• [Excerpted passage]
- - -
This custom AI approach is particularly beneficial for the following reasons.
Data security
Proprietary data remains protected within an organization’s infrastructure, reducing the risk of exposure to external threats. By deploying a custom AI model on secure, private systems, companies can rest assured that their sensitive information stays confidential within the confines of strict regulatory requirements. Moreover, organizations can have greater control over data access and management, as this approach minimizes the involvement of third parties.
Financial efficiency
While building an AI model from scratch is possible, it remains an incredible investment in terms of costs, expertise, computational resources, and time. A custom AI model can mitigate costs by leveraging a pre-built foundation, which can be fine-tuned to a business’ specific needs. This makes it possible for companies to benefit from advanced AI capabilities without having to face the expenses of development.
Customization
Custom AI combines the strength of an off-the-shelf solution with the ability to tailor outputs to specific use cases. By integrating proprietary data and business-specific demands, organizations can obtain accurate, relevant, and context-aware results. Adding to it, the combination of supplier expertise and company-specific customization enables the AI solution to perform tasks required by the company, such as anomaly detection or personalized recommendations.
Unicorn: A custom AI solution
For organizations in highly regulated industries wondering whether to buy or build their own AI, Unicorn is a custom AI solution that can be deployed safely either on a client’s infrastructure or in iGenius’ cloud. Unicorn provides a complete package: a model, fine-tuning, and customer support, which allows clients to have their own proprietary model but with the expertise of iGenius’ team. By connecting a company’s data sources to a custom model through RAG (no code needed), companies can fine-tune their own proprietary model and get precise, reliable information tailored to their own business needs. With an AI-powered model that speaks the organization’s language, this approach allows companies to generate content and make informed decisions, in a safe and private way.
As companies lean more and more on AI, the decision to build or to buy depends on factors and limitations such as budget, technical resources, infrastructure, as well as security and privacy requirements. Custom AI solutions offer a balanced and practical approach, combining the efficiency of pre-built models with specialized proprietary enhancement.
- - -
• [Data extract]
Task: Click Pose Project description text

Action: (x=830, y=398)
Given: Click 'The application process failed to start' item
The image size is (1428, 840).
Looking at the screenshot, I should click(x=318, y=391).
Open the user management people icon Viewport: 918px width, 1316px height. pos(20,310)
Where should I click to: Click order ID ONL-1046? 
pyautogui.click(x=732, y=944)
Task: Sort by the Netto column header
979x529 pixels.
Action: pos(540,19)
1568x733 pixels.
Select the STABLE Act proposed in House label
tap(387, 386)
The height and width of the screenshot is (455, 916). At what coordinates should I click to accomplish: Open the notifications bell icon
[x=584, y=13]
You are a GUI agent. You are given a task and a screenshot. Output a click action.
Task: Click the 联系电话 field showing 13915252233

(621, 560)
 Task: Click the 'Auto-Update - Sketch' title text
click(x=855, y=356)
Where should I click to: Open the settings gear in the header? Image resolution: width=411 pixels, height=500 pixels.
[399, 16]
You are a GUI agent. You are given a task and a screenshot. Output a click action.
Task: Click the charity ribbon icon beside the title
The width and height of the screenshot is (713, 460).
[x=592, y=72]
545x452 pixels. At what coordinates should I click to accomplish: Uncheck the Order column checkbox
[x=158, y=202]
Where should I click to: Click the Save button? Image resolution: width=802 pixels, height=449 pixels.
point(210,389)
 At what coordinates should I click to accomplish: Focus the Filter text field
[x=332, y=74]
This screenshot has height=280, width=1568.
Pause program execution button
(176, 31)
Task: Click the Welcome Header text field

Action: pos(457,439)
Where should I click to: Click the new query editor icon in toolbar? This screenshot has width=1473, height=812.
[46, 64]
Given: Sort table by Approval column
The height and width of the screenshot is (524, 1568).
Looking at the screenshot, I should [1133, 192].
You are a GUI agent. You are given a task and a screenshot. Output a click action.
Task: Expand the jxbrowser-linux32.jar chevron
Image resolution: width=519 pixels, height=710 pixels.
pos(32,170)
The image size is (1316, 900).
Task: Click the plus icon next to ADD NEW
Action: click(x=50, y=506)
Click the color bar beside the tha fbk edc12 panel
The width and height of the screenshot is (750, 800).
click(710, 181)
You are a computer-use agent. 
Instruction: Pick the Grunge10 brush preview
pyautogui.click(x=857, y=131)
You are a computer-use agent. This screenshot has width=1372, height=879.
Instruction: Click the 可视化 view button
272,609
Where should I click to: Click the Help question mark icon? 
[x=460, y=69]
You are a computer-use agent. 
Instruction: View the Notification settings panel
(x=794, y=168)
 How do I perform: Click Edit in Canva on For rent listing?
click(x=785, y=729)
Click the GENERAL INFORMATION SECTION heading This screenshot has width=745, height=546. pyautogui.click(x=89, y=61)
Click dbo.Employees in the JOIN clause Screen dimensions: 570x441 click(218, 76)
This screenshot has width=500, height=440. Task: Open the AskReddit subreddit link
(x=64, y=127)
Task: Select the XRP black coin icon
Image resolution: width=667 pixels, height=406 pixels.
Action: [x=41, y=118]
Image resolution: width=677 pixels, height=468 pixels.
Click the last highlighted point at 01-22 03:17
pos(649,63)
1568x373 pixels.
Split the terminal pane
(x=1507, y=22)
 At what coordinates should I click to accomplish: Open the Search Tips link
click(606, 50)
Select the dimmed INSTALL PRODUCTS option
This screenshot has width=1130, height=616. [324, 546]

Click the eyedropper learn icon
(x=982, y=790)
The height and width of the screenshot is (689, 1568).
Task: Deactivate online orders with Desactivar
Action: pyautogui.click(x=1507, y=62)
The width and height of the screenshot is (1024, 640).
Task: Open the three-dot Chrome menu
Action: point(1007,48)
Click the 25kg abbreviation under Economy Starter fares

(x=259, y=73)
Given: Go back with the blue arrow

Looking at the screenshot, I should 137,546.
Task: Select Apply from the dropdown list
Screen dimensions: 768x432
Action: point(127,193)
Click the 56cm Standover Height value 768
- - -
• [Instructions to follow] Please continue the passage above on custom AI versus building or buying a model, writing what comes after its final sentence.

• [Solved problem]
The key to successfully adopting AI starts by assessing your company’s needs and demands. This will empower you to choose a solution that aligns with your long-term goals while safeguarding data and ensuring regulatory compliance.
Frequently Asked Questions
Custom LLMs are pre-trained models fine-tuned with proprietary data to align with specific organizational requirements. They are particularly beneficial because they are cost-effective, they keep a company’s data private and secure, and they can be trained to perform specific, company-centric tasks.
Inference is when a model generates output (responses or tasks) based on user-provided input. Based on training data, the model starts recognizing patterns even in data it’s never seen before (like in the case of a new user question), enabling reasoning and predicting in a way that mimics human abilities. So for example, after training to correctly identify an element, inference is when the model can finally identify – or infer – that same element from a random data set.
Natural Language Processing (NLP) and LLMs are both essential to advance language capabilities in AI. NLP refers to the various techniques that computers use to understand and generate human language, focusing on the broader field of language semantics and structures. Meanwhile, LLMs are large-scale models trained on large amounts of data to predict which word or sentence is most likely to appear next in a sequence. In other words, they generate text based on statistical patterns learned from data. NLP actually understands human language, but LLMs have advanced prediction capabilities to generate coherent and context-specific text at scale, even though they cannot understand language per se.